Directions for this task
In the listing below, find the line containing "Open Recycle bin from left navigation" and the line containing "The width and". Repeat exactly those two lines and every line between them, nothing more.

Data section

+===+

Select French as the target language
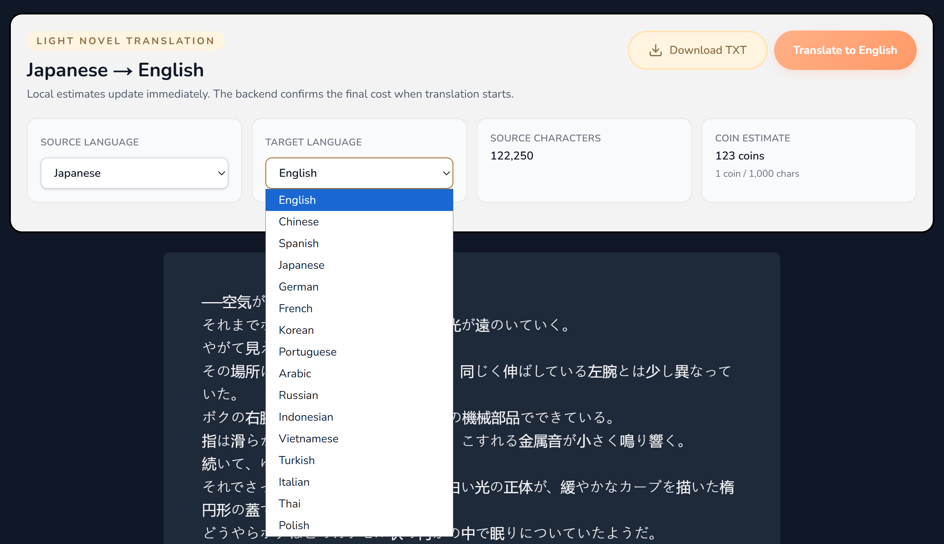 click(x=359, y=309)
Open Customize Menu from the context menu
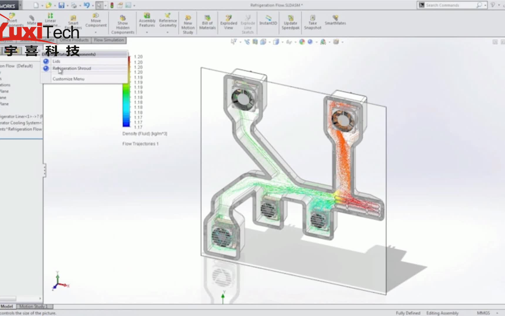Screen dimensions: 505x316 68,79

+===+

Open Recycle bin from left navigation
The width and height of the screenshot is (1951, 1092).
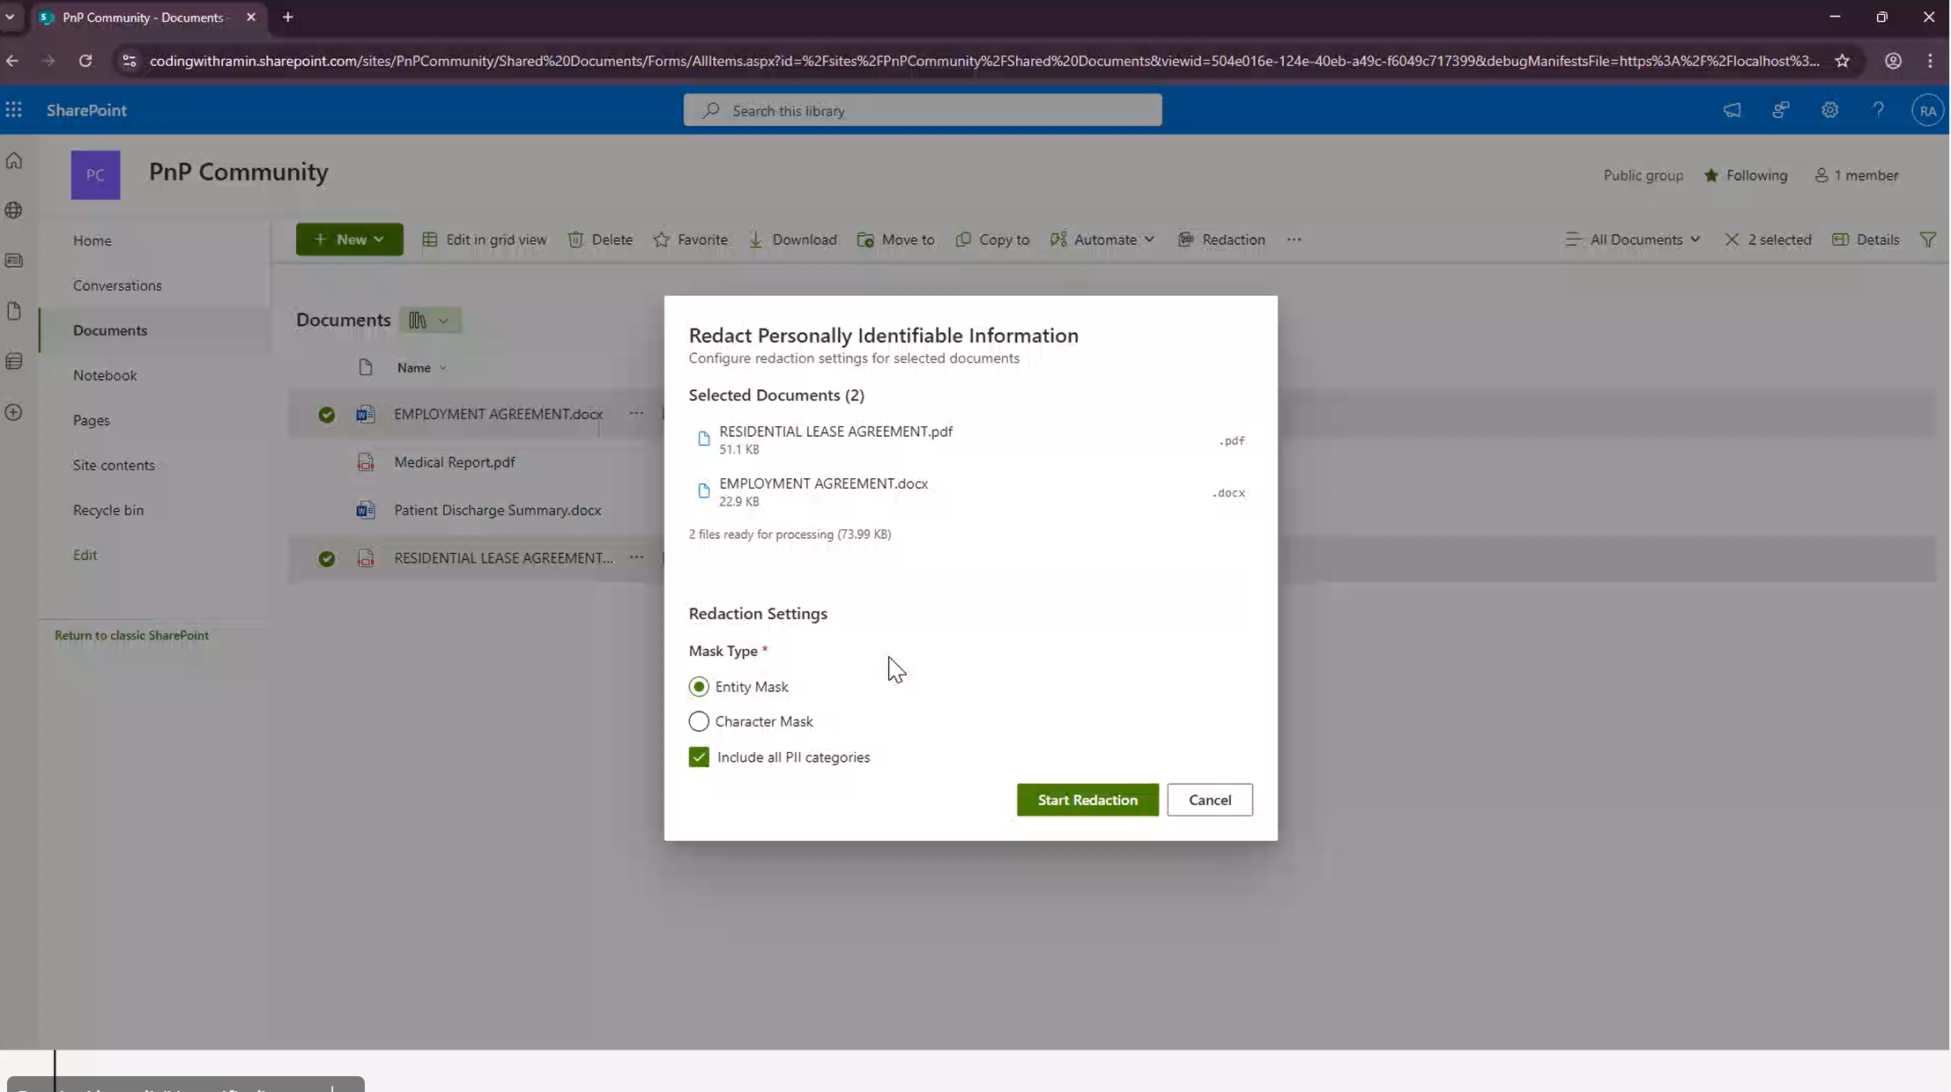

+===+

Output of the task
Open Recycle bin from left navigation
The width and height of the screenshot is (1951, 1092).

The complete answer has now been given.